▶ **The exercise**
Retype the lines of the data listing from the one containing "Sociétés locales (673, 1456)" through the one containing "Administration Communale (100, 930)", including both of those lines.

Data listing
------------------------

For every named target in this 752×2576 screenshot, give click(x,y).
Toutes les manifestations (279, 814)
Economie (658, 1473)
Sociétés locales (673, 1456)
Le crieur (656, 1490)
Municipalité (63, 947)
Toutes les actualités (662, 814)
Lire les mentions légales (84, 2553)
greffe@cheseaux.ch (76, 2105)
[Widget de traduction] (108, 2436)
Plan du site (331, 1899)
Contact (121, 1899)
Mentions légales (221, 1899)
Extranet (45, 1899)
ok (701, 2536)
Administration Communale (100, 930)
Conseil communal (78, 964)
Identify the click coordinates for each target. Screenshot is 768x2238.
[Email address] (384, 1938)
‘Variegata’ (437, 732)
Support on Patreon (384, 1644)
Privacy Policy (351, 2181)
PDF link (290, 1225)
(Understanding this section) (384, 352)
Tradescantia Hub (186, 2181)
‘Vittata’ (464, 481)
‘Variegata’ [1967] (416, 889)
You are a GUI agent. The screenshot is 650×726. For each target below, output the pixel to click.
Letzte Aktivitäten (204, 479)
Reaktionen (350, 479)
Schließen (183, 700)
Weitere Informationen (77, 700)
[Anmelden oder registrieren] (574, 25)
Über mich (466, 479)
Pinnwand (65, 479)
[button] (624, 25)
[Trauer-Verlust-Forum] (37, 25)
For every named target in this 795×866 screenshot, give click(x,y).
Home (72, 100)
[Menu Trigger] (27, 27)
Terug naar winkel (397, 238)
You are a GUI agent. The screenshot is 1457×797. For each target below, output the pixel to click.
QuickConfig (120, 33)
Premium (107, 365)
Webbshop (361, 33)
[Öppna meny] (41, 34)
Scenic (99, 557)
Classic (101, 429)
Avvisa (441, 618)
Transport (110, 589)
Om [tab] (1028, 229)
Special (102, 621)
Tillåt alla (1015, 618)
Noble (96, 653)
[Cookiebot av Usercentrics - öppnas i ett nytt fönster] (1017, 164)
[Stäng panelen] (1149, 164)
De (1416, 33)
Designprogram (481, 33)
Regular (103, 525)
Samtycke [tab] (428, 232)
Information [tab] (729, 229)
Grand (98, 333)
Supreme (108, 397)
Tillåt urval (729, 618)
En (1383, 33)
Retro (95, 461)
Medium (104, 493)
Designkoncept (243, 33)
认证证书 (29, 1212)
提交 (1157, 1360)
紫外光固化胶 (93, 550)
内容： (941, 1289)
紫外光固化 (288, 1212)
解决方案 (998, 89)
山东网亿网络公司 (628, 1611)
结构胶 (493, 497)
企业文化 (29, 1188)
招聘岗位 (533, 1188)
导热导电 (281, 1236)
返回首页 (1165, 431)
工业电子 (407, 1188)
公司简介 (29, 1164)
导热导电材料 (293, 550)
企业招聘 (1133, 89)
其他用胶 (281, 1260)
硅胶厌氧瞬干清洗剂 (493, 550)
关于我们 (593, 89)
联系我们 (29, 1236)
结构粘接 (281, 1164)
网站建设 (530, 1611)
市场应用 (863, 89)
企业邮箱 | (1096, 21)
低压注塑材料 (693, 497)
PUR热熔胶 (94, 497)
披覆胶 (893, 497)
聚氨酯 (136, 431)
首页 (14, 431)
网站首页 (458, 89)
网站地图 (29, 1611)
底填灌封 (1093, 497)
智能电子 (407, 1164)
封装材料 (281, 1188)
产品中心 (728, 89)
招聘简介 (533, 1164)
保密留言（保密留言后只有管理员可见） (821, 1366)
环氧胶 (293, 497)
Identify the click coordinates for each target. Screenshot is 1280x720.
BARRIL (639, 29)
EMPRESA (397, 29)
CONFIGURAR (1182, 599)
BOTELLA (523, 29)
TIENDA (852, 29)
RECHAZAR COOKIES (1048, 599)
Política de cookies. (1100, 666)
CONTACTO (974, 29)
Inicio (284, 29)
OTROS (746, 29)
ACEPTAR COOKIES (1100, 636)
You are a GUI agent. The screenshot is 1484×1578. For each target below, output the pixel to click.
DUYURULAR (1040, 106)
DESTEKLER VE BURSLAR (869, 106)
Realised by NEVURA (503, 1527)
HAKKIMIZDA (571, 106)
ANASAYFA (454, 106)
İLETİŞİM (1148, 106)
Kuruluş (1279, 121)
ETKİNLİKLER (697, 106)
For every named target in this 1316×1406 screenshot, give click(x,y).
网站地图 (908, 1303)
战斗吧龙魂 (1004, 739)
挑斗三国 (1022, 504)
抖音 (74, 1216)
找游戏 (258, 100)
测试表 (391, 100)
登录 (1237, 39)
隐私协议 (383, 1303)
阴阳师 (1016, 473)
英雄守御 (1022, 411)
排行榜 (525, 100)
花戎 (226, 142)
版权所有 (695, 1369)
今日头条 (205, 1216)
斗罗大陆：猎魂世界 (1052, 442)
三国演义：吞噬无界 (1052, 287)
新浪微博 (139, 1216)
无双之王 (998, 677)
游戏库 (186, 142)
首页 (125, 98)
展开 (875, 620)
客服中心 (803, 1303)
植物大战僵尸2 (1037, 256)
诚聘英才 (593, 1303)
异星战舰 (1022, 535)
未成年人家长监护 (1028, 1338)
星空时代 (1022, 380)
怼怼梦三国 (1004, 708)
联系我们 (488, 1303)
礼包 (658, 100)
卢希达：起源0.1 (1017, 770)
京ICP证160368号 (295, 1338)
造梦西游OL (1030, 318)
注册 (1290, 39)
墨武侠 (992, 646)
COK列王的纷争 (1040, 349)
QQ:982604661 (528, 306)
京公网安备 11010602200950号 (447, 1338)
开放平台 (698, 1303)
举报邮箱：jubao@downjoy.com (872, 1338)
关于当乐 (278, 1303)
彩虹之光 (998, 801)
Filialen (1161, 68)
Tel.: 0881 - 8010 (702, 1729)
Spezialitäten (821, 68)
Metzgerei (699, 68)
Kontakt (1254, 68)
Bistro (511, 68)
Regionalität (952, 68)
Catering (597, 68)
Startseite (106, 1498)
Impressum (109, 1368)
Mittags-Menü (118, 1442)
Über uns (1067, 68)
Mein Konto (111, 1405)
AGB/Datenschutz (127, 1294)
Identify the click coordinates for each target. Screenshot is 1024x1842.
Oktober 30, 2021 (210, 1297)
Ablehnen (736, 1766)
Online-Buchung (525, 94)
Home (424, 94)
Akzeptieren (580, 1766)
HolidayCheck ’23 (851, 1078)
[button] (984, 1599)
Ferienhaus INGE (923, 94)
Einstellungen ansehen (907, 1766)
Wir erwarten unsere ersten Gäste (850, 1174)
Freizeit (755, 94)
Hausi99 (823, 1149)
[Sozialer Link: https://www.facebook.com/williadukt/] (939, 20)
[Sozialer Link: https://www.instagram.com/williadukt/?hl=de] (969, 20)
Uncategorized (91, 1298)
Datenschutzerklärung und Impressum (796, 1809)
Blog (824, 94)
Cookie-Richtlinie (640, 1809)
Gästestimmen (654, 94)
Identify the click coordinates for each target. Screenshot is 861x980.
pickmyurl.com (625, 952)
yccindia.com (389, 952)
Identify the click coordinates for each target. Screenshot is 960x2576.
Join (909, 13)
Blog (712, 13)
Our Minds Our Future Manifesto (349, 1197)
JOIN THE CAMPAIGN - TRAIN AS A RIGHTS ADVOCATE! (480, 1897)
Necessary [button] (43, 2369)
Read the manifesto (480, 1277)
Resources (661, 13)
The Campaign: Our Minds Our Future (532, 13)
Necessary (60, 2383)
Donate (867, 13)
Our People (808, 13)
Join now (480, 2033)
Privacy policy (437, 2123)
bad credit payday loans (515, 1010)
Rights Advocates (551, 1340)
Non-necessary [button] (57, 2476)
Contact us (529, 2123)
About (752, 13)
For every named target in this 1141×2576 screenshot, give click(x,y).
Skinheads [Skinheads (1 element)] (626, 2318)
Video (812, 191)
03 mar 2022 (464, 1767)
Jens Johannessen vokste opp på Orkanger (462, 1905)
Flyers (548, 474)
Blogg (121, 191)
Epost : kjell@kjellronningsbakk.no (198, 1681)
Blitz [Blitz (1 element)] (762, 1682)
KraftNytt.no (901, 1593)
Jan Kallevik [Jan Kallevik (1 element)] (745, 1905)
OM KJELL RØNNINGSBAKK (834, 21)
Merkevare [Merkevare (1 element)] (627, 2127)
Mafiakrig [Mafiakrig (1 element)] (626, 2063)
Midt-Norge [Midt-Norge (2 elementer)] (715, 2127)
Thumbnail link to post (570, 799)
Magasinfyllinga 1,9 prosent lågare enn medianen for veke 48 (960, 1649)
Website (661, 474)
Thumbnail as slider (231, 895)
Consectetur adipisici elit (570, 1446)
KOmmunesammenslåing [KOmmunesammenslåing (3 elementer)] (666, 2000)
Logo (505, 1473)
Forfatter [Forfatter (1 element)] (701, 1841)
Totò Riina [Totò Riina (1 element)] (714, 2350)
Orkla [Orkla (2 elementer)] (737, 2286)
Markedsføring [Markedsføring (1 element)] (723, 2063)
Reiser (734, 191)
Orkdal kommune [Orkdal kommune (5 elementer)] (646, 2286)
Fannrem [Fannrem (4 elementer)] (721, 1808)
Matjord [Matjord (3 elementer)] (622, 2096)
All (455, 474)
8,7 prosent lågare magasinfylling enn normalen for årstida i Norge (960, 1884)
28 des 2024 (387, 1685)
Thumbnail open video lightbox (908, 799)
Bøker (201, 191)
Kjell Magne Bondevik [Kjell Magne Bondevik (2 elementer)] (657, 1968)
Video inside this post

------------------------

▶ **Task result**
Sociétés locales (673, 1456)
Le crieur (656, 1490)
Municipalité (63, 947)
Toutes les actualités (662, 814)
Lire les mentions légales (84, 2553)
greffe@cheseaux.ch (76, 2105)
[Widget de traduction] (108, 2436)
Plan du site (331, 1899)
Contact (121, 1899)
Mentions légales (221, 1899)
Extranet (45, 1899)
ok (701, 2536)
Administration Communale (100, 930)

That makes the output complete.